Nariyoshi Hoshikawa1, Asato Kojima1, Atsushi Yasuda3, Eiko Takayashiki1, Sanae Masuko4, Joe Chiba1, Tetsutaro Sata1,2, and Takeshi Kurata1

1 Department of Pathology
and2 AIDS Research Center, National Institute of Health, 2-10-35, Kamiosaki, Shinagawa-ku, Tokyo 141
3 Biological Science Laboratory, Nippon Zeon Company Ltd, Yako, Kawasaki-ku, Kawasaki-shi, Kanagawa,
and4 Basic Research Laboratories, Toray Industries Inc., Tebiro, Kamakura, Kanagawa, Japan

An ultrastructural study was performed on rabbit epithelial RK-13 cells and CD4+ human T lymphocyte lines infected with various recombinant vaccinia viruses (RVVs) expressing genes of human immunodeficiency virus (HIV): the mature p17 or p24 gag domain alone, the entire or truncated gag gene, the reverse transcriptase domain, or the gag-pol genes with a frameshift mutation. Cells infected with RVVs that produced the gag polyprotein with a predicted Mr of more than 48K showed budding and release of HIV-like particles into the extracellular space.

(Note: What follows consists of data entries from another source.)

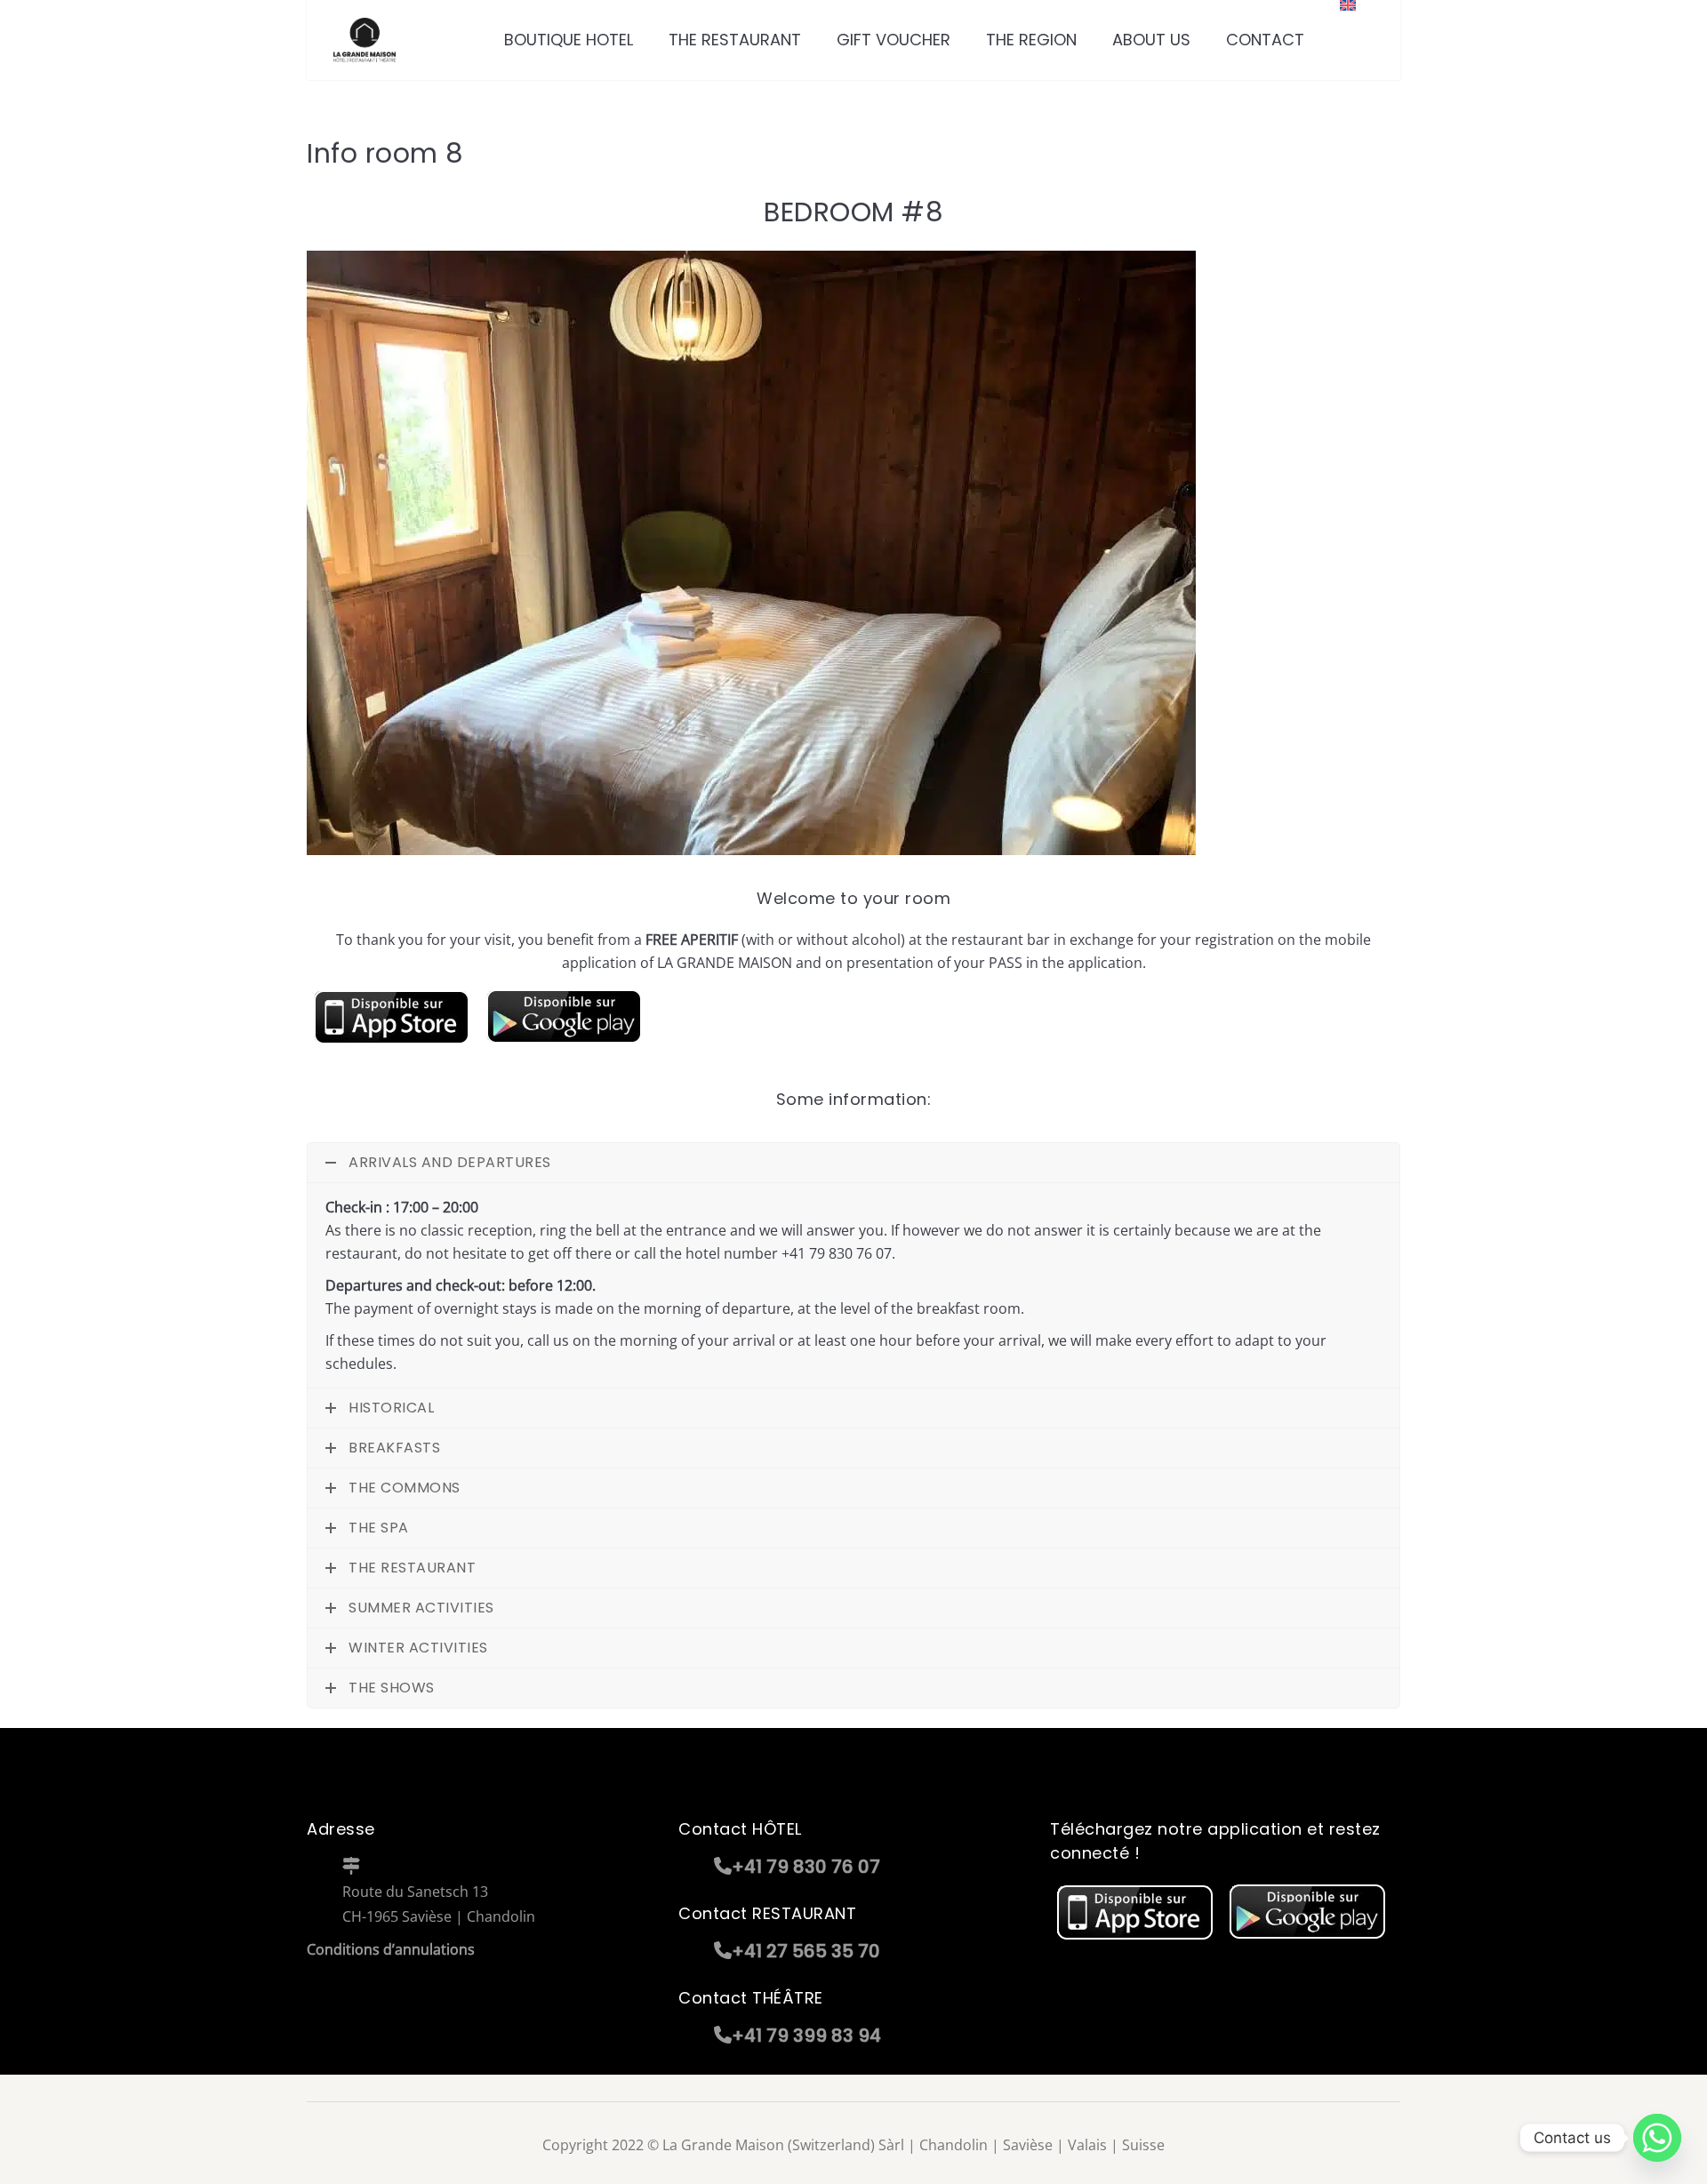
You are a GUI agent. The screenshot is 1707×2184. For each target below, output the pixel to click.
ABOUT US (1151, 39)
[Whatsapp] (1657, 2138)
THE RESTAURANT (735, 39)
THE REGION (1031, 39)
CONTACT (1265, 39)
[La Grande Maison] (364, 40)
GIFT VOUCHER (893, 39)
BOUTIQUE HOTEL (568, 39)
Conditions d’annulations (391, 1949)
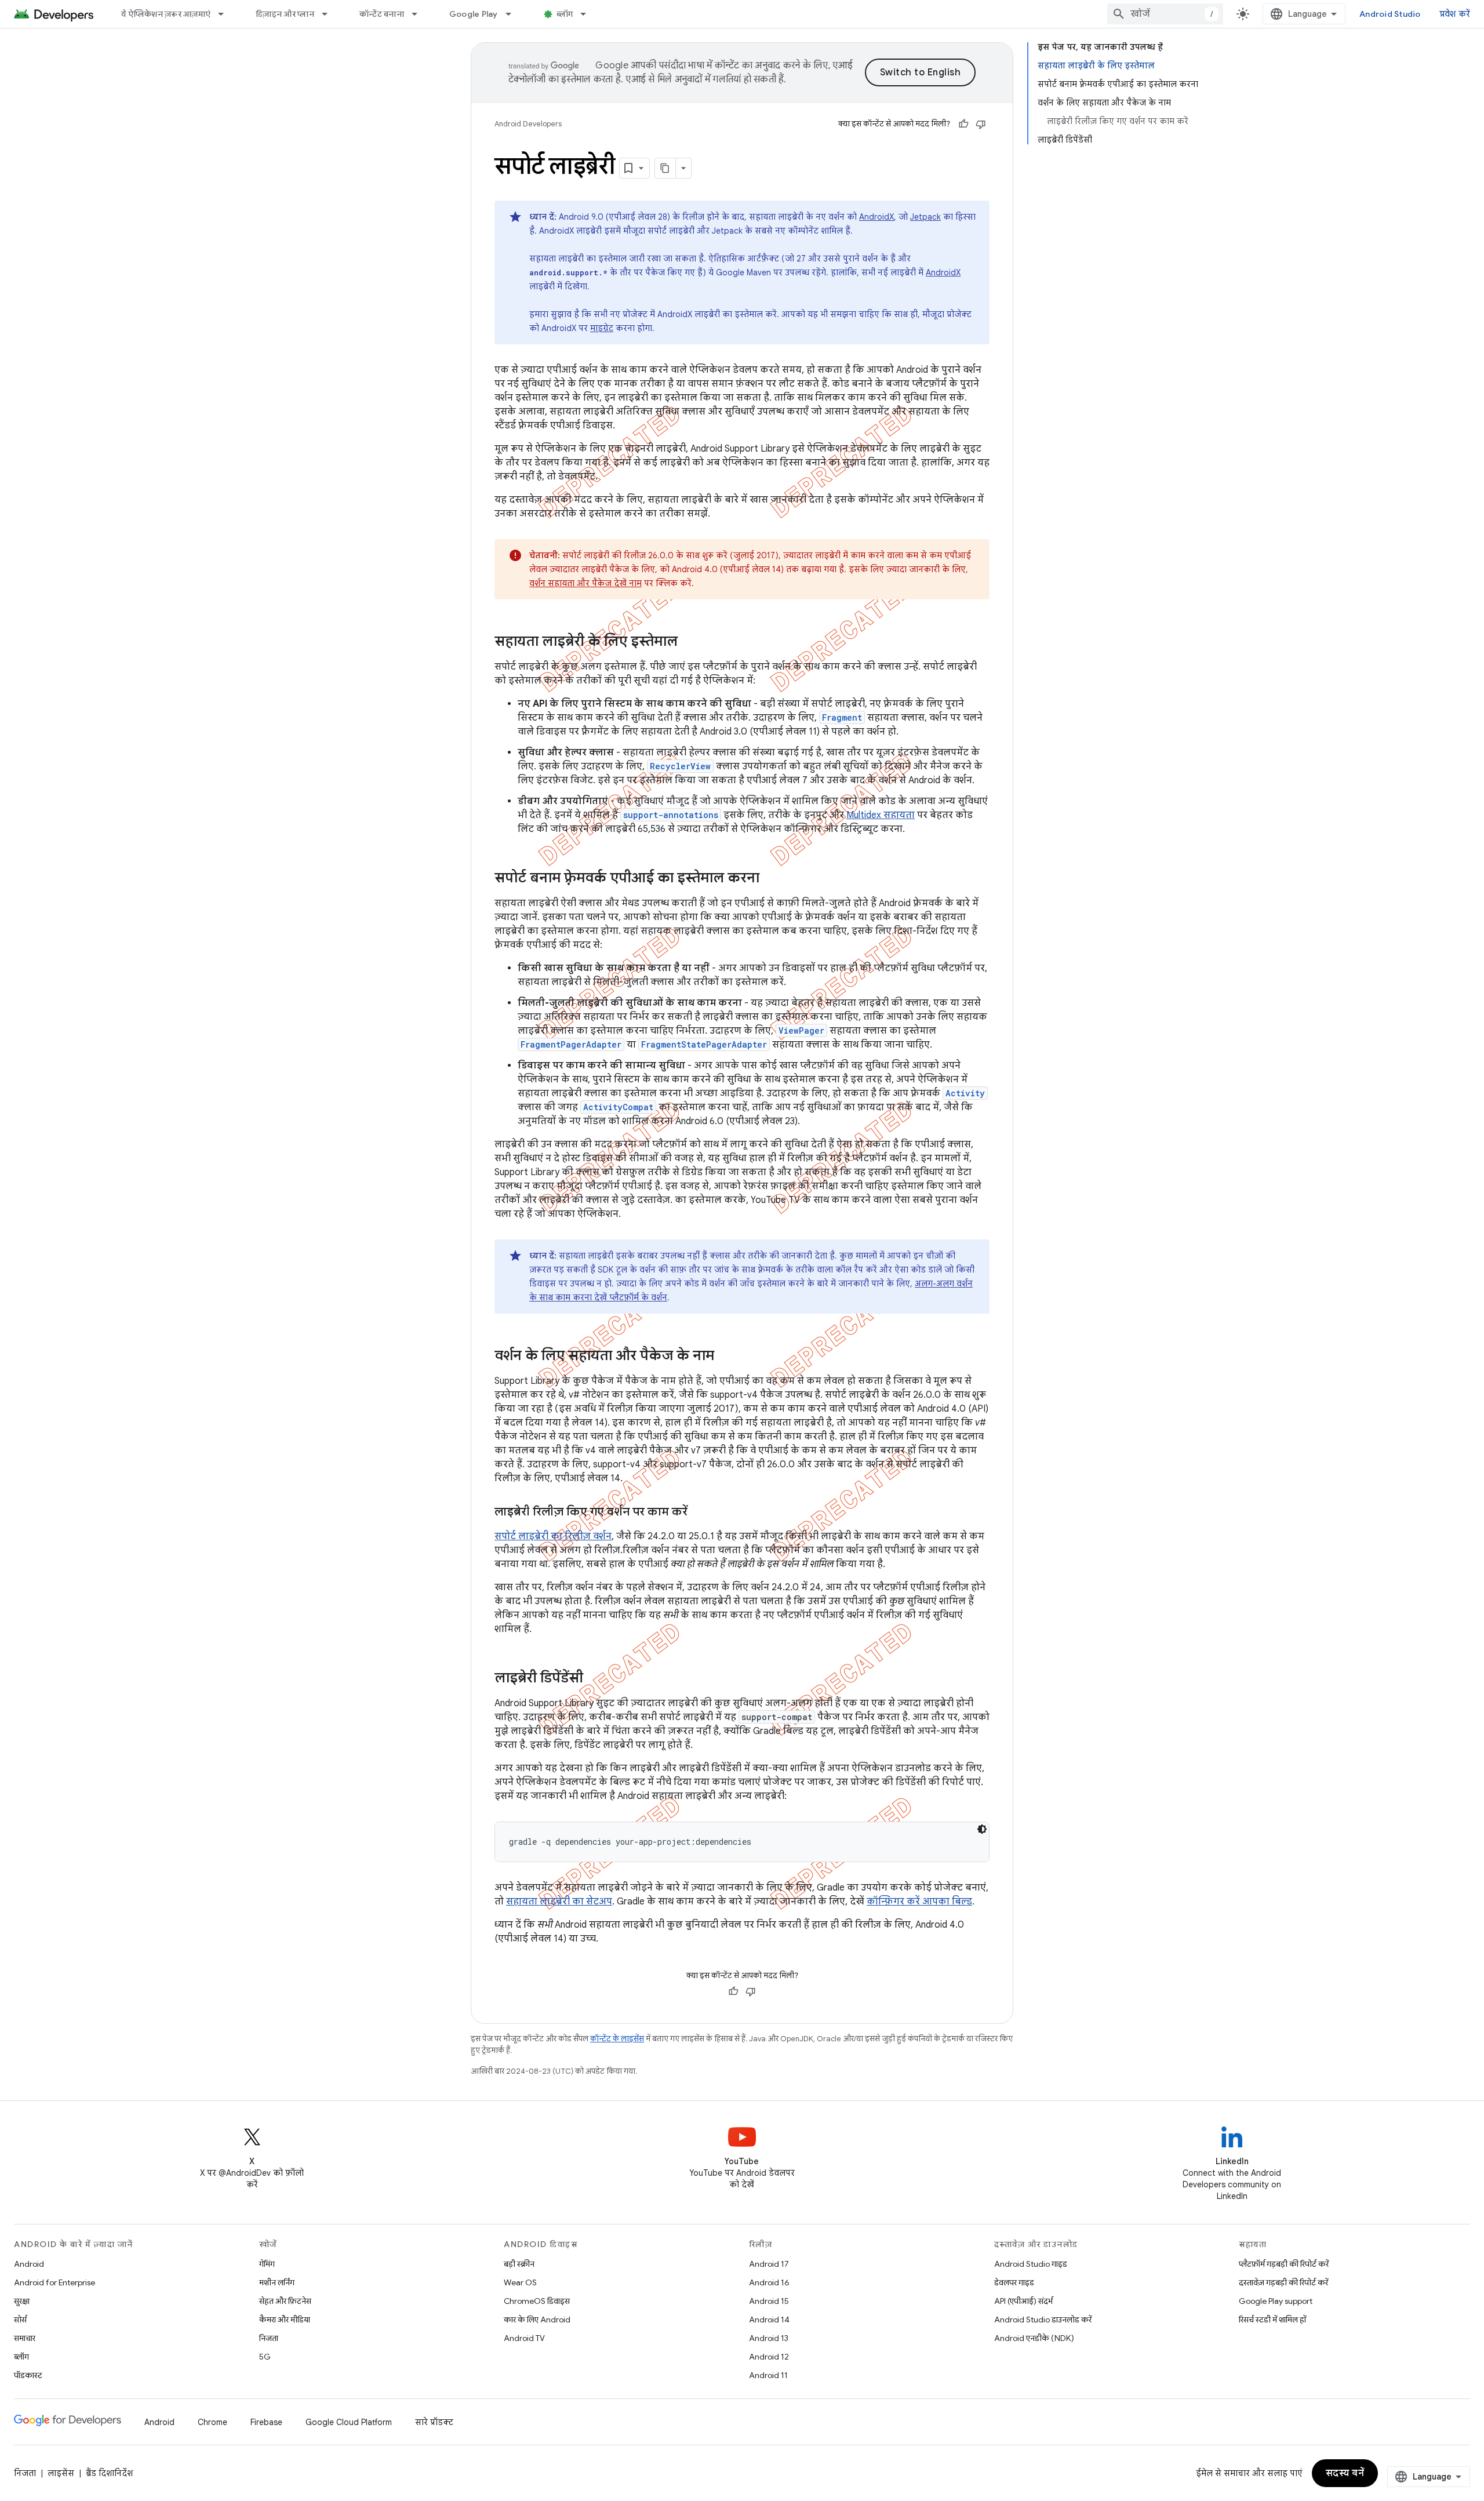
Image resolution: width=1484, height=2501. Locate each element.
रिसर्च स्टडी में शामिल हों (1272, 2319)
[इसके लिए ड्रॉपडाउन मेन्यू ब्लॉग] (588, 14)
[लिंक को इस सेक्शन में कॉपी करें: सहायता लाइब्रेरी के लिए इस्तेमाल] (692, 642)
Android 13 (768, 2338)
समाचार (24, 2338)
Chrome (212, 2422)
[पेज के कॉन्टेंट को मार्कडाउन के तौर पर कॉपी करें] (665, 168)
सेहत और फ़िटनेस (285, 2301)
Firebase (266, 2422)
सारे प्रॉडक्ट (434, 2422)
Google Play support (1275, 2301)
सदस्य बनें (1345, 2473)
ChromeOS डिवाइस (537, 2301)
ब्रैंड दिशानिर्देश (109, 2473)
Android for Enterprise (54, 2282)
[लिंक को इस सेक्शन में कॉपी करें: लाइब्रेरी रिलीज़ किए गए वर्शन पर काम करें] (702, 1512)
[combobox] (1165, 13)
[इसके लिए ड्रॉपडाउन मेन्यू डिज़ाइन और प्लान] (329, 14)
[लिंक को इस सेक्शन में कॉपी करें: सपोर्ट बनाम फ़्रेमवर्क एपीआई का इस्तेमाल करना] (774, 879)
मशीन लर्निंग (276, 2282)
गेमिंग (267, 2264)
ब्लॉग (564, 14)
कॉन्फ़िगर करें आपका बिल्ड (919, 1901)
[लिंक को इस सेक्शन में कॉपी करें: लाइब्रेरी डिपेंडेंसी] (598, 1679)
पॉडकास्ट (28, 2375)
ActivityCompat (618, 1107)
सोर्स (20, 2319)
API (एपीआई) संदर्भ (1023, 2301)
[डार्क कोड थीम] (982, 1829)
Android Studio (1390, 14)
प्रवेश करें (1455, 14)
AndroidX (876, 217)
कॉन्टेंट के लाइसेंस (617, 2039)
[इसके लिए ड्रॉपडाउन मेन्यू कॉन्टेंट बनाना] (419, 14)
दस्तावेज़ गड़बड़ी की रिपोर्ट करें (1283, 2282)
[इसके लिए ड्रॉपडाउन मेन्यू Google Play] (513, 14)
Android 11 (768, 2375)
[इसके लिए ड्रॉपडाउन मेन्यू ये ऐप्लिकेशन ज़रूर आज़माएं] (226, 14)
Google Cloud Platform (348, 2422)
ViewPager (801, 1030)
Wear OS (520, 2282)
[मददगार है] (963, 124)
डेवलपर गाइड (1014, 2282)
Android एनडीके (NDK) (1034, 2338)
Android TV (524, 2338)
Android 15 (769, 2301)
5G (265, 2356)
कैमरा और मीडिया (284, 2319)
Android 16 (769, 2282)
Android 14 (769, 2319)
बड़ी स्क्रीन (519, 2264)
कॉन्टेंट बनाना (381, 14)
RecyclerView (680, 766)
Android (29, 2264)
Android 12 (769, 2356)
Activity (965, 1093)
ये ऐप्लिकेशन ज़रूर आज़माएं (165, 14)
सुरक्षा (22, 2301)
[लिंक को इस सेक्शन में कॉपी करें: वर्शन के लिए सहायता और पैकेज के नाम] (729, 1357)
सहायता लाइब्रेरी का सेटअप (559, 1901)
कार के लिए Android (537, 2319)
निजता (268, 2338)
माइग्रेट (601, 328)
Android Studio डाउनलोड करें (1043, 2319)
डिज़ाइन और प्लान (285, 14)
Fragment (842, 717)
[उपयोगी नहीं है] (981, 124)
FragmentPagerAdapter (571, 1044)
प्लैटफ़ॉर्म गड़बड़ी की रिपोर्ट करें (1284, 2264)
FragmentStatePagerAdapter (704, 1044)
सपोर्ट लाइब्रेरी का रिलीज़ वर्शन (553, 1536)
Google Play (473, 14)
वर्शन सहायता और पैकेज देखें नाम (585, 583)
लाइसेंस (61, 2473)
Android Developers (528, 124)
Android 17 (769, 2264)
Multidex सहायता (880, 815)
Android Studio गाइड (1030, 2264)
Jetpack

These particles were not observed in cells expressing a truncated gag gene (p17 and p24 regions). Mature HIV-like particles were observed extracellularly when the entire gag gene and the protease region of the pol gene were expressed. In contrast, in cells infected with RVVs that contained the gag-pol gene with a frameshift mutation, neither recognizable budding structures nor extracellular HIV-like particles could be detected. These results suggest that the gag gene, particularly its 3' terminus, is necessary for the assembly of HIV particles. In addition, the protease region of the pol gene seems to be required for morphological maturation of HIV particles, but complete proteolytic cleavage of the gag protein may prevent bud formation.

Received 4 March 1991; accepted 19 June 1991.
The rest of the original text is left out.